▸ **Work task**: Exact copies of all the lines below are required.

▸ **Data provided**:
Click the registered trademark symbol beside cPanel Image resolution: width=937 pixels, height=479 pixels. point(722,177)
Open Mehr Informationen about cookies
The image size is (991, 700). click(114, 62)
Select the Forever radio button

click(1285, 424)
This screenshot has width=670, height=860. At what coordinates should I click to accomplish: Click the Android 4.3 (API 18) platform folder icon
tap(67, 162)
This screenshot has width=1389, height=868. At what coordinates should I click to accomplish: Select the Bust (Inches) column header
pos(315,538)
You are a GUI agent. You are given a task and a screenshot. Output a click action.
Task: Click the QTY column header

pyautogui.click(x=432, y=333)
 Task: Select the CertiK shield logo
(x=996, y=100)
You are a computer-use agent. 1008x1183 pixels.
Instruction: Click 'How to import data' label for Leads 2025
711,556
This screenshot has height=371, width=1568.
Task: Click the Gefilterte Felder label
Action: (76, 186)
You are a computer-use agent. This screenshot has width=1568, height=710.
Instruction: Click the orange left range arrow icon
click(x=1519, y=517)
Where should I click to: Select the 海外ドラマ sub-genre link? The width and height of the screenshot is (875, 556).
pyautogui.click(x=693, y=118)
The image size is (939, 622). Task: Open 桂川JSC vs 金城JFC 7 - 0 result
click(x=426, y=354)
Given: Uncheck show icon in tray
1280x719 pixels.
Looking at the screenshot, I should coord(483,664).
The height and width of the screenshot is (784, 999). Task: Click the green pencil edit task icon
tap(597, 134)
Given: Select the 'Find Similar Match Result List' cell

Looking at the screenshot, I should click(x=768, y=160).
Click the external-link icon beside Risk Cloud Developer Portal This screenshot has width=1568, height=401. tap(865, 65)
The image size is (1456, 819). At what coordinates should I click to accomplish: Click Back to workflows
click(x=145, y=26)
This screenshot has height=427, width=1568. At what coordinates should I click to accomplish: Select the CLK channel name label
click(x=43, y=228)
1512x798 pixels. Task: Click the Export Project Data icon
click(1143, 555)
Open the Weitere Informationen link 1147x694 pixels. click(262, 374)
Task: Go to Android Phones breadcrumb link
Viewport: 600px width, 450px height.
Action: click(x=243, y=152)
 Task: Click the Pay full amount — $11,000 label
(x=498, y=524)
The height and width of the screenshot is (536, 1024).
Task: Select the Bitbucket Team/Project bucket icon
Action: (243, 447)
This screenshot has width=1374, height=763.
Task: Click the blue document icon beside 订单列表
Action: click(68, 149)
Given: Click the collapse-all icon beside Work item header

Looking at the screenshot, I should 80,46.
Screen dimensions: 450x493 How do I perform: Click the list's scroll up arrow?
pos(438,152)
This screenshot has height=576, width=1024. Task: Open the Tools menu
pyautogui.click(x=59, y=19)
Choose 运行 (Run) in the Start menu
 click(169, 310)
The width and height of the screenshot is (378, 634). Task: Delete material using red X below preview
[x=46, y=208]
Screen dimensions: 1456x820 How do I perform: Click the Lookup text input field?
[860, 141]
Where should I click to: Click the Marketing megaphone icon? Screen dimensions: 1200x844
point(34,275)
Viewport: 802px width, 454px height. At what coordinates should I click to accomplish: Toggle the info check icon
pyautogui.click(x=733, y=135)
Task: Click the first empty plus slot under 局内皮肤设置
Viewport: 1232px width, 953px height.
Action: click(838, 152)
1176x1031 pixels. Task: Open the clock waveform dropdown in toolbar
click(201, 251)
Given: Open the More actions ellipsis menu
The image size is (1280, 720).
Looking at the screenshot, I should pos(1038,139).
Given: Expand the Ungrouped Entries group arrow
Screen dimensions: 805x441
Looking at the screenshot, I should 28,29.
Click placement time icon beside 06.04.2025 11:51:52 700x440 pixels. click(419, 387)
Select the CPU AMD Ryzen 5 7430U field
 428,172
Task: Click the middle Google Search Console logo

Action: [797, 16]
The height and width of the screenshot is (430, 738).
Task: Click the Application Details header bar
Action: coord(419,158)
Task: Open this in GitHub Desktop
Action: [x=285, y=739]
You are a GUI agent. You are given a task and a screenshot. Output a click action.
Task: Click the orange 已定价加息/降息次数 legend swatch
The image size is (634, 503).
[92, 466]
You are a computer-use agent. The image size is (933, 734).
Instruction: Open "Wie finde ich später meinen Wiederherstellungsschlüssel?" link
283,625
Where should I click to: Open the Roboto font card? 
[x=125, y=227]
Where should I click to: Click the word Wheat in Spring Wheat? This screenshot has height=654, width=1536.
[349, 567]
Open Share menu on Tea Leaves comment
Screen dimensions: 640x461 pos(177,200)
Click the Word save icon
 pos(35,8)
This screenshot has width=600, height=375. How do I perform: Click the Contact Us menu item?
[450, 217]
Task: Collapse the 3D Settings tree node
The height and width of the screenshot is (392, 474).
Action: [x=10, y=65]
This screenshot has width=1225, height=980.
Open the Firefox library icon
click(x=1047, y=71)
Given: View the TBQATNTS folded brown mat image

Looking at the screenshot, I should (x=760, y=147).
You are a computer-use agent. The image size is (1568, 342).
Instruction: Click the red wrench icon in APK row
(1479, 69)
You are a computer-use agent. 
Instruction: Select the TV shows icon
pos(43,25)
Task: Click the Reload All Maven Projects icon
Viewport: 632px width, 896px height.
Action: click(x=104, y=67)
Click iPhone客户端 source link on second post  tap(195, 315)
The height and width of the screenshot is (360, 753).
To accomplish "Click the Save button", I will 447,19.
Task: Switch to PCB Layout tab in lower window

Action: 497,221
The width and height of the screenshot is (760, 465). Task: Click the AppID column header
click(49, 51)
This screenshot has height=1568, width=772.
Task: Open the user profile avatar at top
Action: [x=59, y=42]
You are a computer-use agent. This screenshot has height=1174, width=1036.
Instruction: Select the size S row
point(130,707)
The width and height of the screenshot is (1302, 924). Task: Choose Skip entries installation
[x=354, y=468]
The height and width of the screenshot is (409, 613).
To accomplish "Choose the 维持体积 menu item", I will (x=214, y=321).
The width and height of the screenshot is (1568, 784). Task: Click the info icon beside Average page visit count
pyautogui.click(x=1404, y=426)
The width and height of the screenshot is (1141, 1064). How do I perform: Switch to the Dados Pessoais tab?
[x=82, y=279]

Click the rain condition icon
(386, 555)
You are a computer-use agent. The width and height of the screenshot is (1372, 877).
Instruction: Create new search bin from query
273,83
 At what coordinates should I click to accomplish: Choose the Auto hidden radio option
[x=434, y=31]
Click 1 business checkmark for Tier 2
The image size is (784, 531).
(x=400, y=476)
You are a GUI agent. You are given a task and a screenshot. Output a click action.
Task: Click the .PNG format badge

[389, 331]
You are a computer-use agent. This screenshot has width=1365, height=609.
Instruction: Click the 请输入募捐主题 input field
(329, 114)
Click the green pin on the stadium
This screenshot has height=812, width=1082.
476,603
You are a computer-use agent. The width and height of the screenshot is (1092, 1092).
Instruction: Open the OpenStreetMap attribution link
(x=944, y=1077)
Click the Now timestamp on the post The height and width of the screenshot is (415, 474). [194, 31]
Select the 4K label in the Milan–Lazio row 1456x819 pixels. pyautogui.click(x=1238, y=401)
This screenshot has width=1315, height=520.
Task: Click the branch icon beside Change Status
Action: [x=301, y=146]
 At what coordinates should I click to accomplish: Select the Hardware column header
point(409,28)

▸ **Finished exercise**:
Click the registered trademark symbol beside cPanel Image resolution: width=937 pixels, height=479 pixels. point(722,177)
Open Mehr Informationen about cookies
The image size is (991, 700). click(114, 62)
Select the Forever radio button

click(1285, 424)
This screenshot has width=670, height=860. At what coordinates should I click to accomplish: Click the Android 4.3 (API 18) platform folder icon
tap(67, 162)
This screenshot has width=1389, height=868. At what coordinates should I click to accomplish: Select the Bust (Inches) column header
pos(315,538)
You are a GUI agent. You are given a task and a screenshot. Output a click action.
Task: Click the QTY column header

pyautogui.click(x=432, y=333)
 Task: Select the CertiK shield logo
(x=996, y=100)
You are a computer-use agent. 1008x1183 pixels.
Instruction: Click 'How to import data' label for Leads 2025
711,556
This screenshot has height=371, width=1568.
Task: Click the Gefilterte Felder label
Action: (76, 186)
You are a computer-use agent. This screenshot has width=1568, height=710.
Instruction: Click the orange left range arrow icon
click(x=1519, y=517)
Where should I click to: Select the 海外ドラマ sub-genre link? The width and height of the screenshot is (875, 556).
pyautogui.click(x=693, y=118)
The image size is (939, 622). Task: Open 桂川JSC vs 金城JFC 7 - 0 result
click(x=426, y=354)
Given: Uncheck show icon in tray
1280x719 pixels.
Looking at the screenshot, I should coord(483,664).
The height and width of the screenshot is (784, 999). Task: Click the green pencil edit task icon
tap(597, 134)
Given: Select the 'Find Similar Match Result List' cell

Looking at the screenshot, I should click(x=768, y=160).
Click the external-link icon beside Risk Cloud Developer Portal This screenshot has width=1568, height=401. tap(865, 65)
The image size is (1456, 819). At what coordinates should I click to accomplish: Click Back to workflows
click(x=145, y=26)
This screenshot has height=427, width=1568. At what coordinates should I click to accomplish: Select the CLK channel name label
click(x=43, y=228)
1512x798 pixels. Task: Click the Export Project Data icon
click(1143, 555)
Open the Weitere Informationen link 1147x694 pixels. click(262, 374)
Task: Go to Android Phones breadcrumb link
Viewport: 600px width, 450px height.
Action: click(x=243, y=152)
 Task: Click the Pay full amount — $11,000 label
(x=498, y=524)
The height and width of the screenshot is (536, 1024).
Task: Select the Bitbucket Team/Project bucket icon
Action: (243, 447)
This screenshot has width=1374, height=763.
Task: Click the blue document icon beside 订单列表
Action: click(68, 149)
Given: Click the collapse-all icon beside Work item header

Looking at the screenshot, I should 80,46.
Screen dimensions: 450x493 How do I perform: Click the list's scroll up arrow?
pos(438,152)
This screenshot has height=576, width=1024. Task: Open the Tools menu
pyautogui.click(x=59, y=19)
Choose 运行 (Run) in the Start menu
 click(169, 310)
The width and height of the screenshot is (378, 634). Task: Delete material using red X below preview
[x=46, y=208]
Screen dimensions: 1456x820 How do I perform: Click the Lookup text input field?
[860, 141]
Where should I click to: Click the Marketing megaphone icon? Screen dimensions: 1200x844
point(34,275)
Viewport: 802px width, 454px height. At what coordinates should I click to accomplish: Toggle the info check icon
pyautogui.click(x=733, y=135)
Task: Click the first empty plus slot under 局内皮肤设置
Viewport: 1232px width, 953px height.
Action: click(838, 152)
1176x1031 pixels. Task: Open the clock waveform dropdown in toolbar
click(201, 251)
Given: Open the More actions ellipsis menu
The image size is (1280, 720).
Looking at the screenshot, I should pos(1038,139).
Given: Expand the Ungrouped Entries group arrow
Screen dimensions: 805x441
Looking at the screenshot, I should 28,29.
Click placement time icon beside 06.04.2025 11:51:52 700x440 pixels. click(419, 387)
Select the CPU AMD Ryzen 5 7430U field
 428,172
Task: Click the middle Google Search Console logo

Action: [797, 16]
The height and width of the screenshot is (430, 738).
Task: Click the Application Details header bar
Action: coord(419,158)
Task: Open this in GitHub Desktop
Action: [x=285, y=739]
You are a GUI agent. You are given a task and a screenshot. Output a click action.
Task: Click the orange 已定价加息/降息次数 legend swatch
The image size is (634, 503).
[92, 466]
You are a computer-use agent. The image size is (933, 734).
Instruction: Open "Wie finde ich später meinen Wiederherstellungsschlüssel?" link
283,625
Where should I click to: Open the Roboto font card? 
[x=125, y=227]
Where should I click to: Click the word Wheat in Spring Wheat? This screenshot has height=654, width=1536.
[349, 567]
Open Share menu on Tea Leaves comment
Screen dimensions: 640x461 pos(177,200)
Click the Word save icon
 pos(35,8)
This screenshot has width=600, height=375. How do I perform: Click the Contact Us menu item?
[450, 217]
Task: Collapse the 3D Settings tree node
The height and width of the screenshot is (392, 474).
Action: [x=10, y=65]
This screenshot has width=1225, height=980.
Open the Firefox library icon
click(x=1047, y=71)
Given: View the TBQATNTS folded brown mat image

Looking at the screenshot, I should (x=760, y=147).
You are a computer-use agent. The image size is (1568, 342).
Instruction: Click the red wrench icon in APK row
(1479, 69)
You are a computer-use agent. 
Instruction: Select the TV shows icon
pos(43,25)
Task: Click the Reload All Maven Projects icon
Viewport: 632px width, 896px height.
Action: click(x=104, y=67)
Click iPhone客户端 source link on second post  tap(195, 315)
The height and width of the screenshot is (360, 753).
To accomplish "Click the Save button", I will 447,19.
Task: Switch to PCB Layout tab in lower window

Action: 497,221
The width and height of the screenshot is (760, 465). Task: Click the AppID column header
click(49, 51)
This screenshot has height=1568, width=772.
Task: Open the user profile avatar at top
Action: [x=59, y=42]
You are a computer-use agent. This screenshot has height=1174, width=1036.
Instruction: Select the size S row
point(130,707)
The width and height of the screenshot is (1302, 924). Task: Choose Skip entries installation
[x=354, y=468]
The height and width of the screenshot is (409, 613).
To accomplish "Choose the 维持体积 menu item", I will (x=214, y=321).
The width and height of the screenshot is (1568, 784). Task: Click the info icon beside Average page visit count
pyautogui.click(x=1404, y=426)
The width and height of the screenshot is (1141, 1064). How do I perform: Switch to the Dados Pessoais tab?
[x=82, y=279]

Click the rain condition icon
(386, 555)
You are a computer-use agent. The width and height of the screenshot is (1372, 877).
Instruction: Create new search bin from query
273,83
 At what coordinates should I click to accomplish: Choose the Auto hidden radio option
[x=434, y=31]
Click 1 business checkmark for Tier 2
The image size is (784, 531).
(x=400, y=476)
You are a GUI agent. You are given a task and a screenshot. Output a click action.
Task: Click the .PNG format badge

[389, 331]
You are a computer-use agent. This screenshot has width=1365, height=609.
Instruction: Click the 请输入募捐主题 input field
(329, 114)
Click the green pin on the stadium
This screenshot has height=812, width=1082.
476,603
You are a computer-use agent. The width and height of the screenshot is (1092, 1092).
Instruction: Open the OpenStreetMap attribution link
(x=944, y=1077)
Click the Now timestamp on the post The height and width of the screenshot is (415, 474). [194, 31]
Select the 4K label in the Milan–Lazio row 1456x819 pixels. pyautogui.click(x=1238, y=401)
This screenshot has width=1315, height=520.
Task: Click the branch icon beside Change Status
Action: [x=301, y=146]
 At what coordinates should I click to accomplish: Select the Hardware column header
point(409,28)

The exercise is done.